Institutional investors have a fiduciary duty to act in the best interest of their beneficiaries, who contribute their savings and expect retirement security in return. Residential real estate is considered integral to a diversified and healthy portfolio. And yet these investments are often cited as a contributing factor in a housing crisis that may affect the lives of present and future pension beneficiaries.

For example, PSP Investments, which manages pensions of federal employees, and Starlight, one of Canada’s largest real-estate firms, co-own 21,000 rental units, and have been implicated in precipitous rent increase and eviction in Toronto neighbourhoods such as Thorncliffe Park, which has a 95-per-cent visible-minority population. Some tenants in Thorncliffe Park have been on a rent strike since 2023. Cadillac Fairview, wholly owned by the Ontario Teachers Pension Fund, is funding the construction of 4,000 homes in Toronto’s East Harbour development, virtually none of which are affordable on a teacher’s salary, let alone the pension for a retired teacher. Together, Cadillac Fairview and Oxford – wholly owned by the Ontario Municipal Employees Retirement System – are developing more than 40,000 homes in six developments in the City of Toronto alone, with a handful of commitments to homes affordable to public servants.

Investors are familiar with ways to address environmental and social factors in other sectors, with “responsible investment” or “ESG investing” moving from the fringes of investment practice to the mainstream. There is potential for pension funds to ensure that their investments contribute to their beneficiaries’ security – in their working lives as well as through their retirement.

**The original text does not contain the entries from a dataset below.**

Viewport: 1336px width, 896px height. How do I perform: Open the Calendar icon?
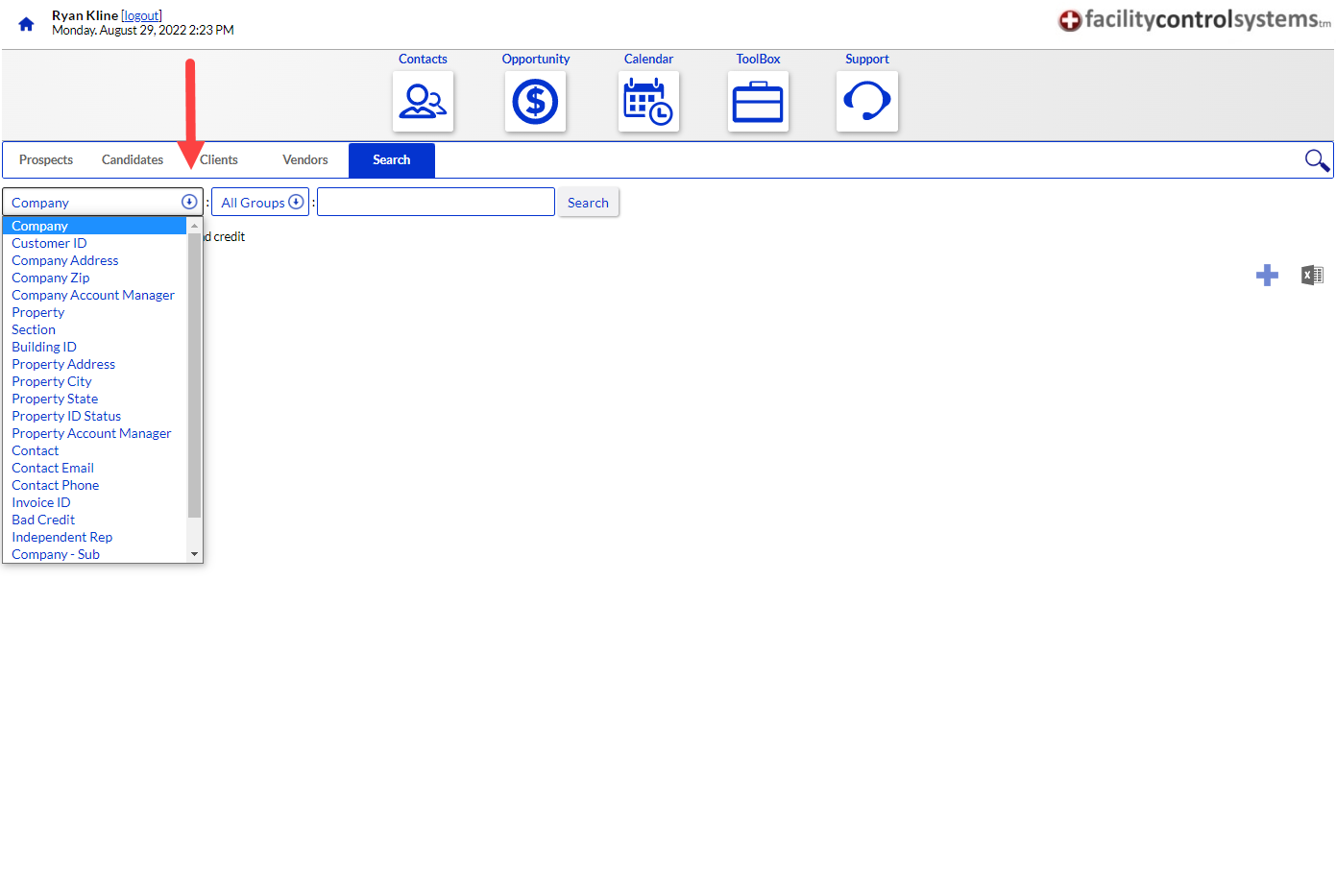648,101
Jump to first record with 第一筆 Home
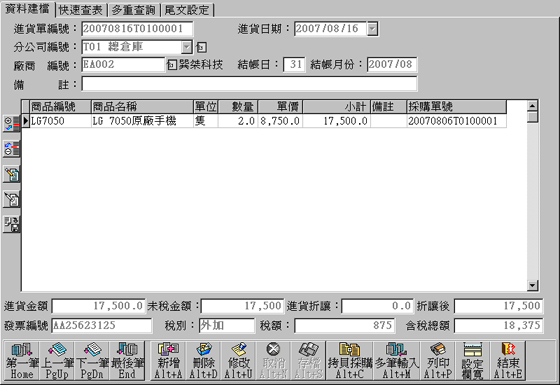 22,360
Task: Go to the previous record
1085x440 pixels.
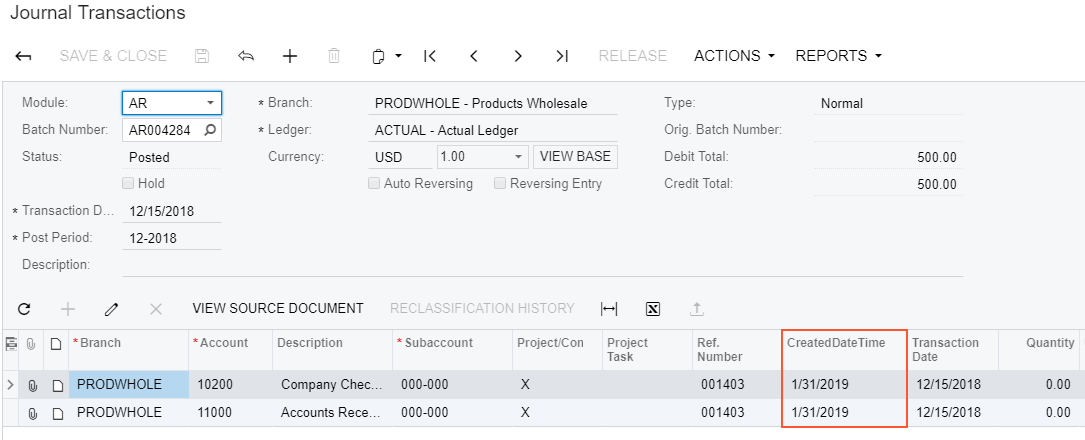Action: click(x=474, y=56)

Workers – and the unions that represent them – must push for better outcomes. In 2022, the Union Sustainable Development Co-operative in Kitchener purchased two buildings with 58 homes to preserve tenant affordability, with the help of VanCity Community Investment Bank. The Shareholder Association for Research and Education (SHARE) is working on a voluntary set of investor guidelines for affordable housing. Trillions of dollars in retirement investments, many of which are managed by union pension funds, must be redirected to address Canada’s growing housing crisis.

This Labour Day is a perfect time to begin that work.

Editor’s note: This article has been updated to clarify details of Starlight Investments' involvement in rent increases and evictions.